Another view of new year celebration
Monday, January 02, 2023
Thousands of music lovers flocked the BK Arena for the East African Party on January 1. The show was headlined by only local artistes. Photo: Dan Kwizera.

We are well into the new year, well, only three days really, but we are already settling into it. The partying is over and so too the good cheer and best wishes, and probably the goodwill as well. These, apparently are seasonal, like the festive period.

We are quickly getting back to our old ways, returning to our favourite vices (I don’t hear much about virtues), the new year and resolutions made notwithstanding. Some will rush ahead; others plod along as always. There will be hustlers and others who wonder what the hassle is all about. Those whose usual brooding was temporarily lifted by the festive season will return to their normal state as will the liars, cheats and thieves. Drunks will carry on, except perhaps those in public service for whom imbibing a little too much is becoming risky.

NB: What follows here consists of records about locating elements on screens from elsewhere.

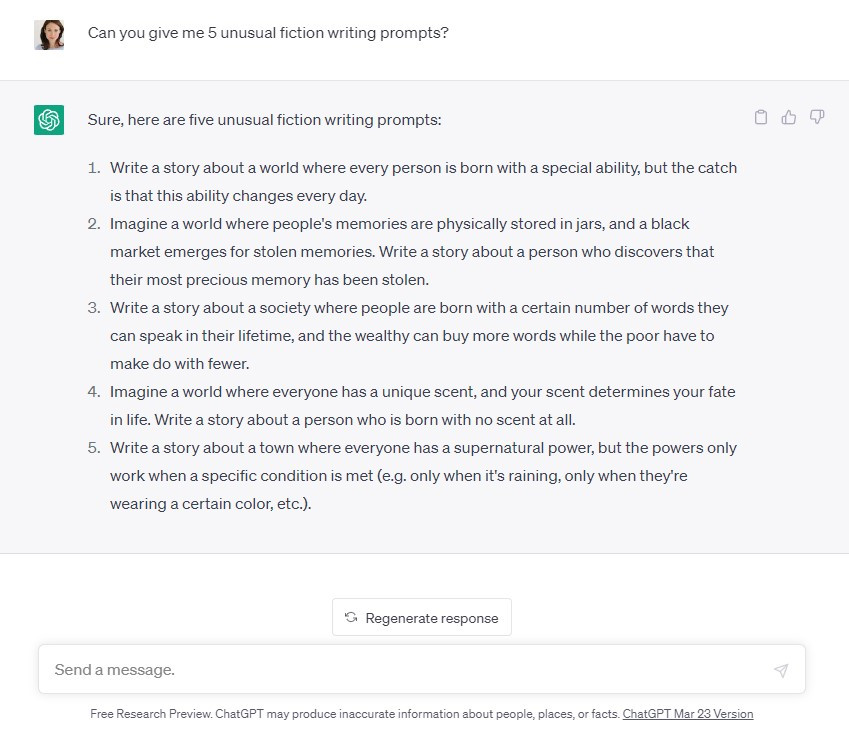Click the user question about fiction prompts
This screenshot has height=739, width=849.
point(268,33)
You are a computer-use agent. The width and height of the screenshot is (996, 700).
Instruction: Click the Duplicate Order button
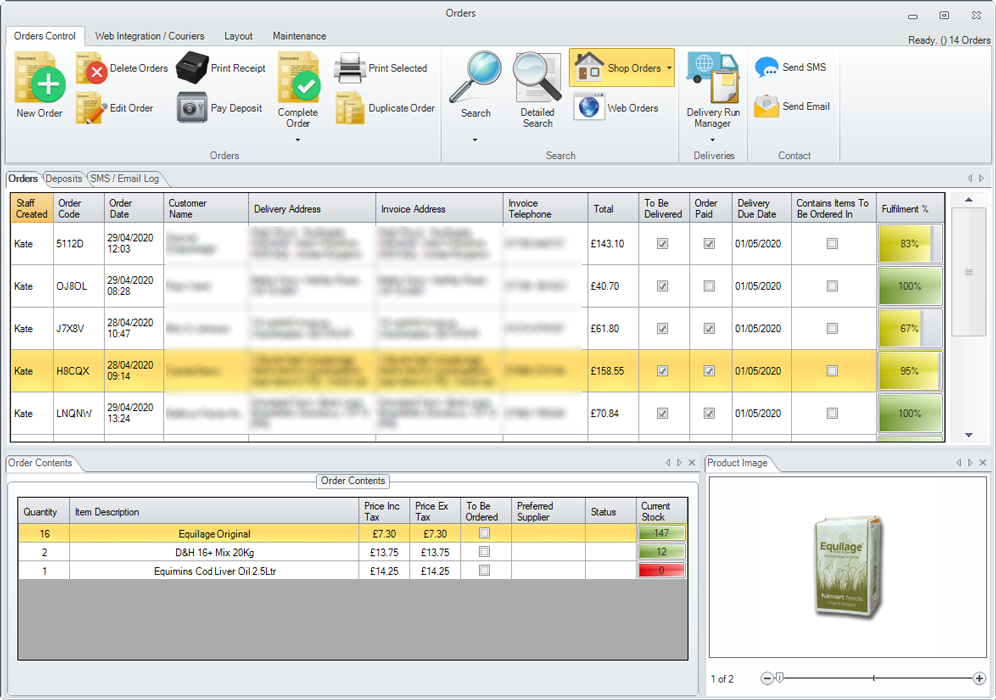(386, 108)
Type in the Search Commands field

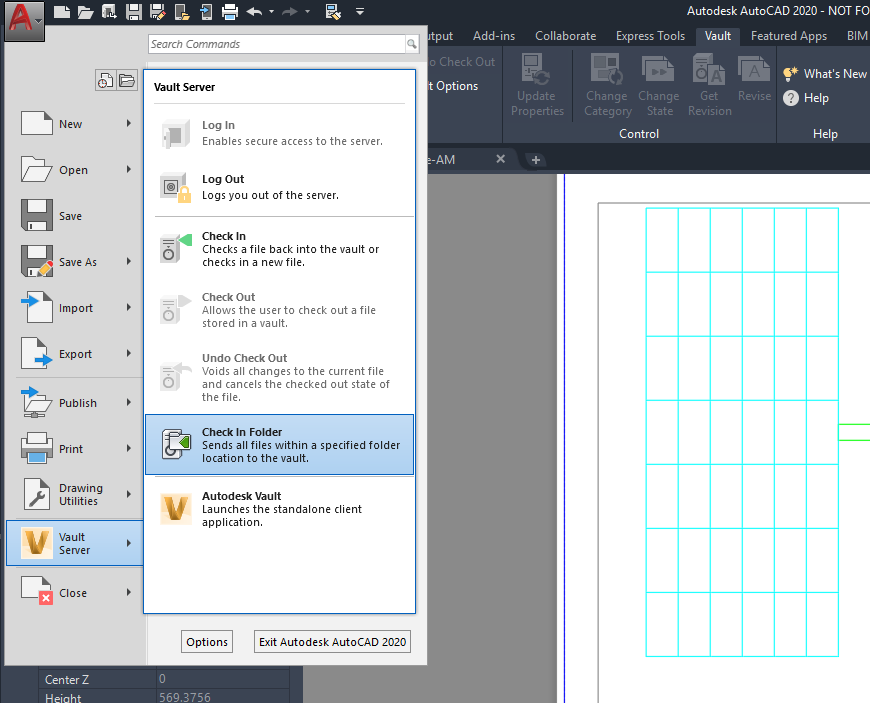(x=275, y=44)
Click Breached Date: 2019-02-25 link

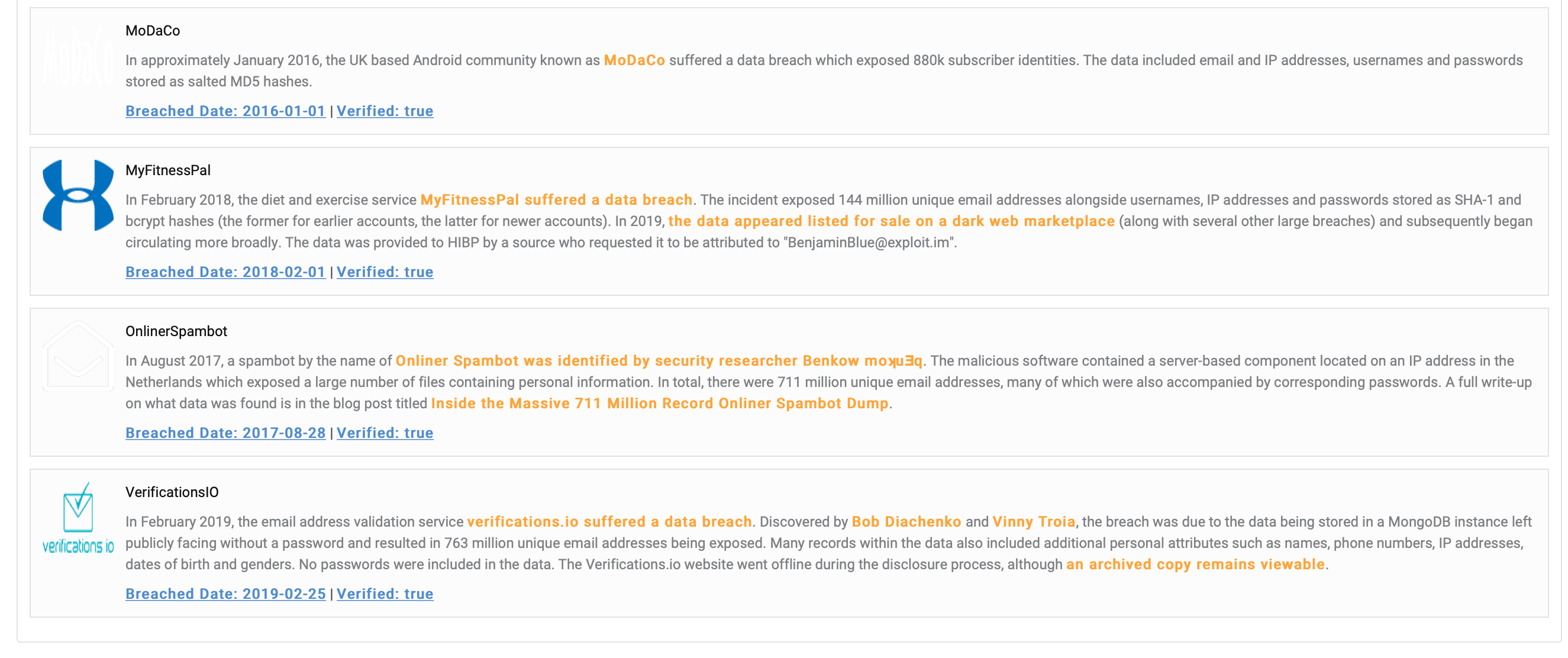225,594
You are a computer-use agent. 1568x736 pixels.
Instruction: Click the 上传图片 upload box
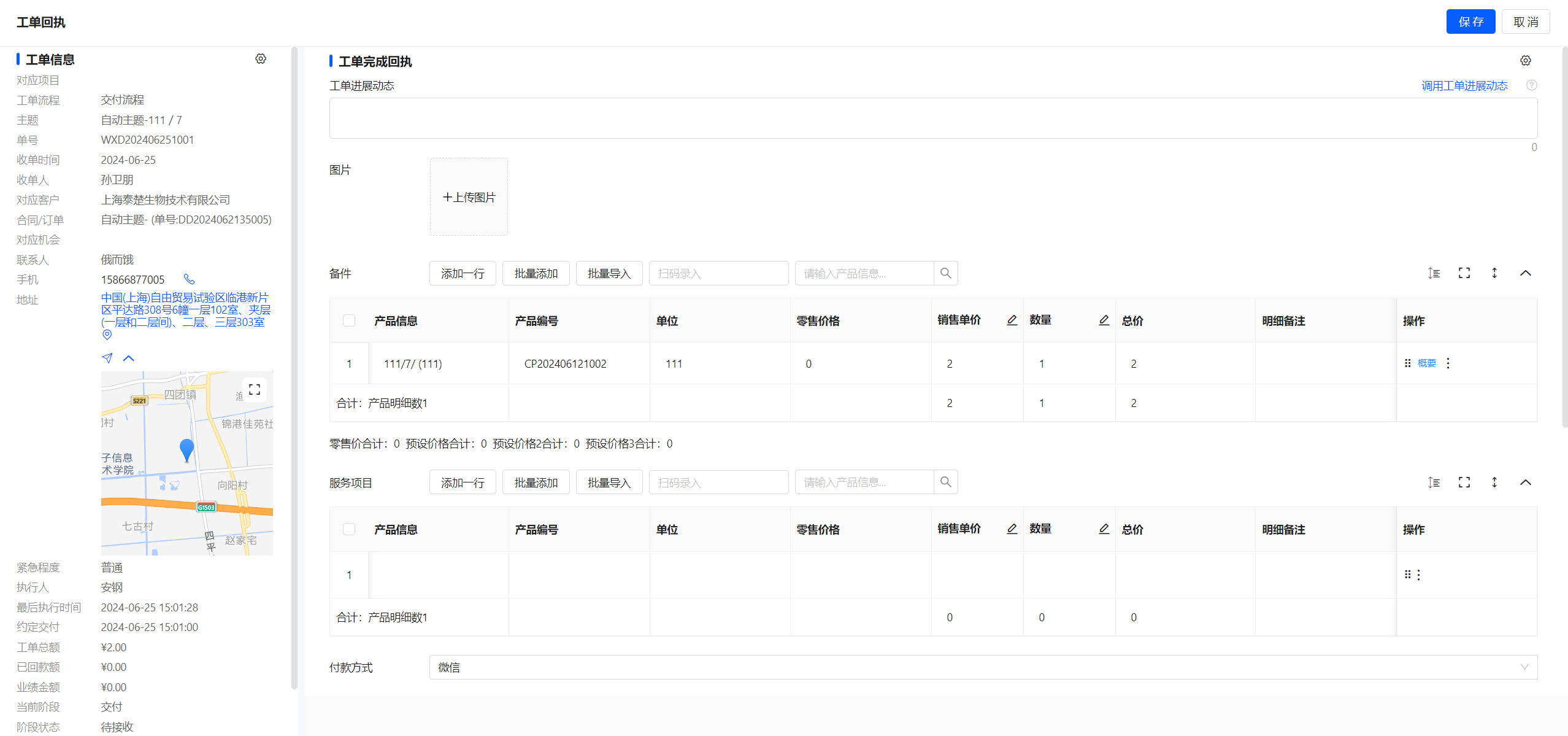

All who could, celebrated the coming of the new year, welcomed it like a long-awaited guest accustomed to bringing goodies. We celebrate even when we do not know what sort they are, whether they will please or disappoint, bring joy or sorrow or indifference.

We celebrate that we have lived to see another year – really the same as we do every morning for a new day. Only this time it is on a larger time scale and so we mark it with appropriate splash.Some do it in excess; others in moderation. Even those with meagre means will find a way to mark this important passage of time.

I often wonder what we feel about the year that has just ended. It seems to be forgotten very quickly.

Maybe some say: thank God it’s gone. What a terrible time it was! It should have ended long before and saved them from the misery. For these the new one cannot get worse, only better.

Others perhaps look back on it with regret, that it passed too soon. Things were looking bright and so they have had more time to enjoy it all. Or they did not have time to complete some business. Or they had successes in it and can’t be sure if it will be the same in the new.

There must be some who don’t care much. It does not make any difference one way or the other.

And the new one, what is the general attitude?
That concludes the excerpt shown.